- ASSIGNED TASK -
What you copy should be the lines from the one with "Task: Click the plus icon to select product" through the end of the entries, word for word. Omit the pictures.

**** RECORDS FOR THIS EXERCISE

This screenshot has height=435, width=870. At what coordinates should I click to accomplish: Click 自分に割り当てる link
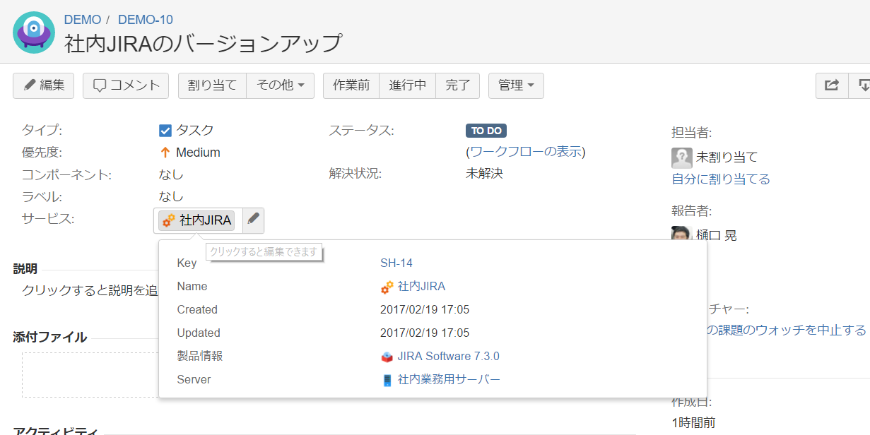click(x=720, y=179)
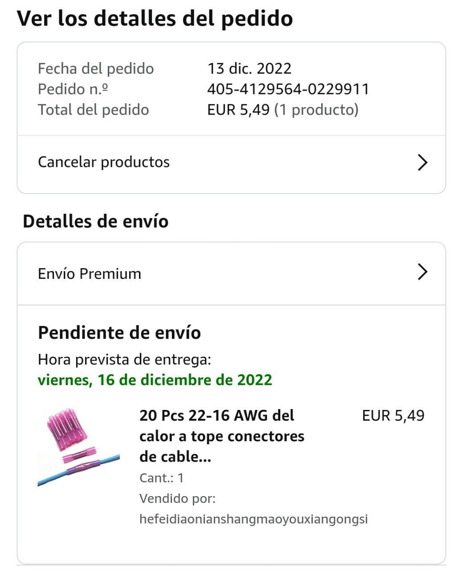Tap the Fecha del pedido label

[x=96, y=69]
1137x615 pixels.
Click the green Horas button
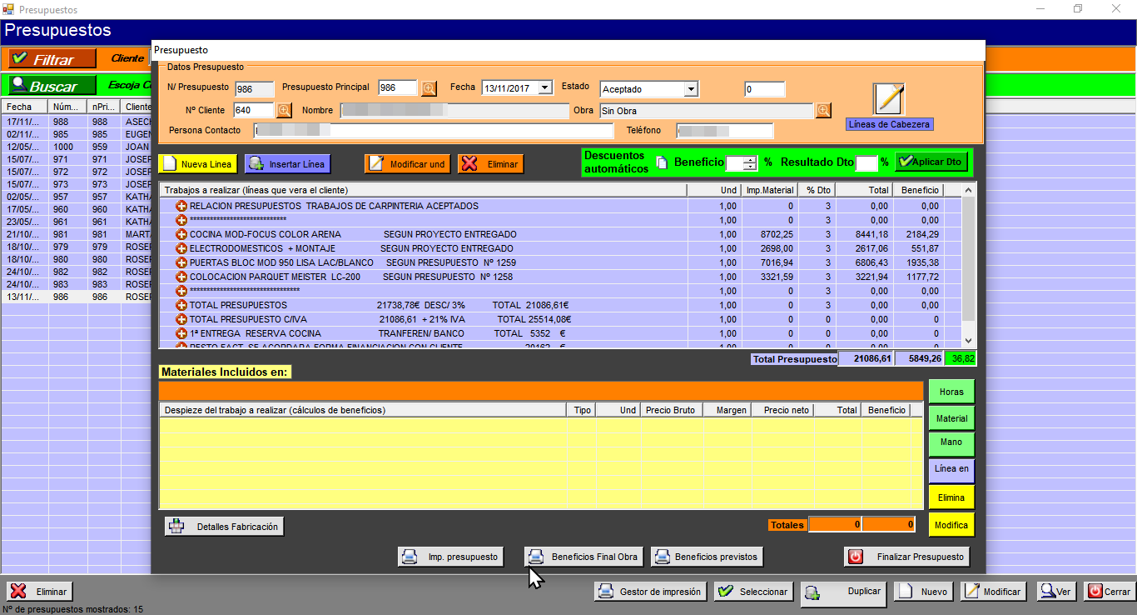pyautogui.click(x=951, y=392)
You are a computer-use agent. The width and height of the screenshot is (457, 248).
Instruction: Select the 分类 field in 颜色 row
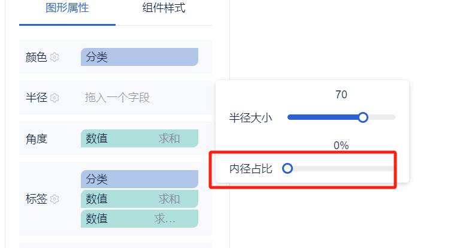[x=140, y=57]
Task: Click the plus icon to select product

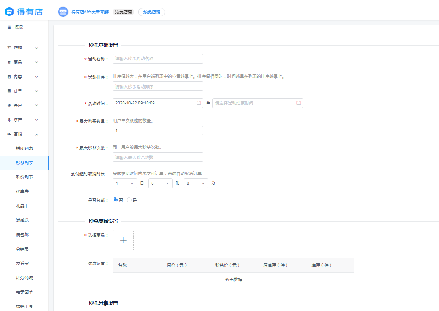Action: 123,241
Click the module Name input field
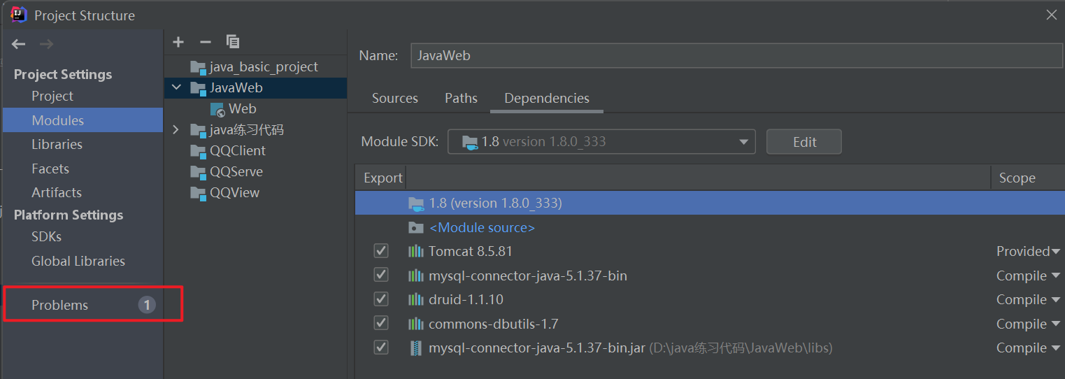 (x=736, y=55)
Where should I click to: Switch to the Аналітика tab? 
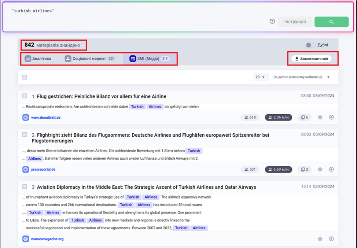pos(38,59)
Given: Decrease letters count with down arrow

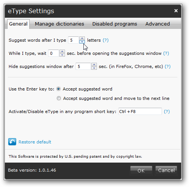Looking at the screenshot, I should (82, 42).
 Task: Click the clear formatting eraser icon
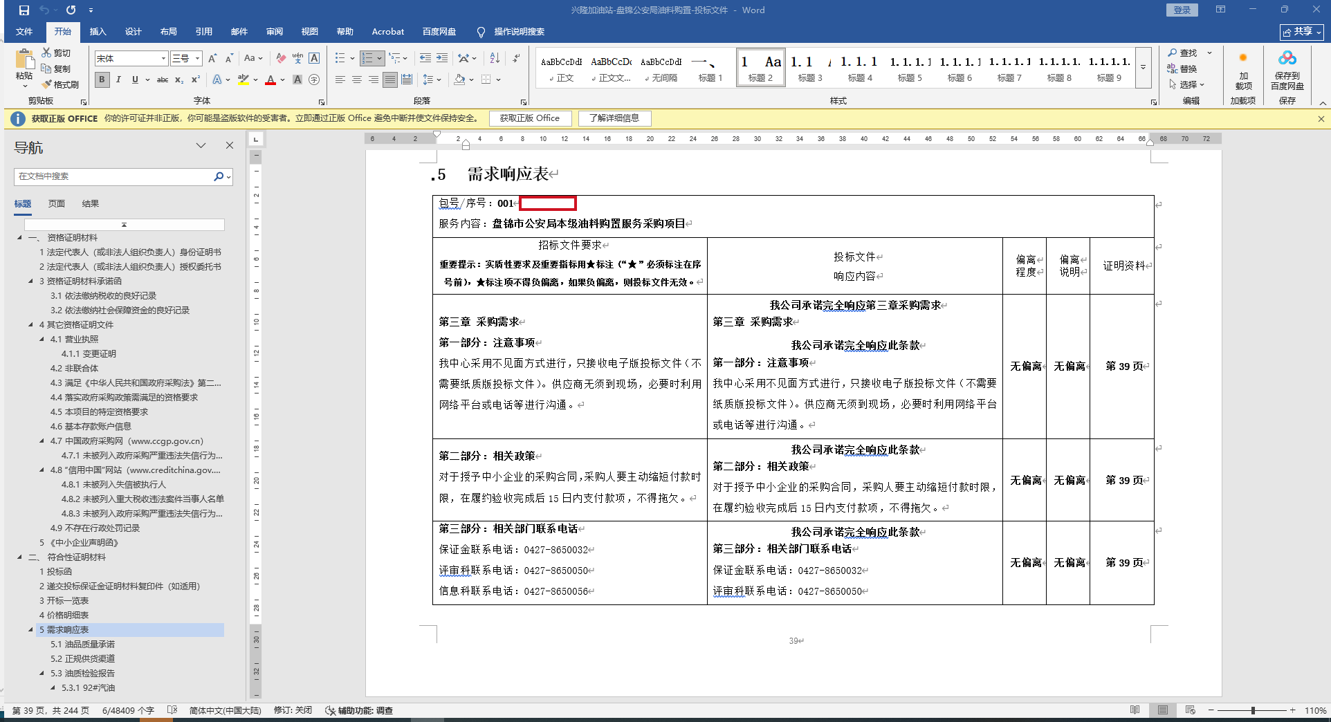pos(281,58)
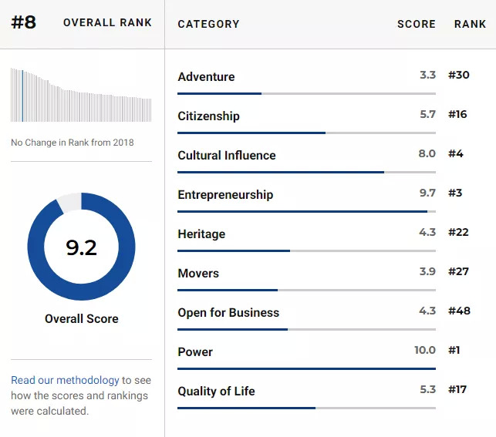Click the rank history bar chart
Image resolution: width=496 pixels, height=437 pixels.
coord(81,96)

********

- ANSWER AREA -
Task: Click the plus icon to select product

Action: 123,241
Click the module Name input field
 (x=736, y=55)
Where should I click to: Switch to the Аналітика tab? 
pos(38,59)
Given: Decrease letters count with down arrow

Looking at the screenshot, I should (82, 42).
 Task: Click the clear formatting eraser icon
pos(281,58)
Click the rank history bar chart
Image resolution: width=496 pixels, height=437 pixels.
coord(81,96)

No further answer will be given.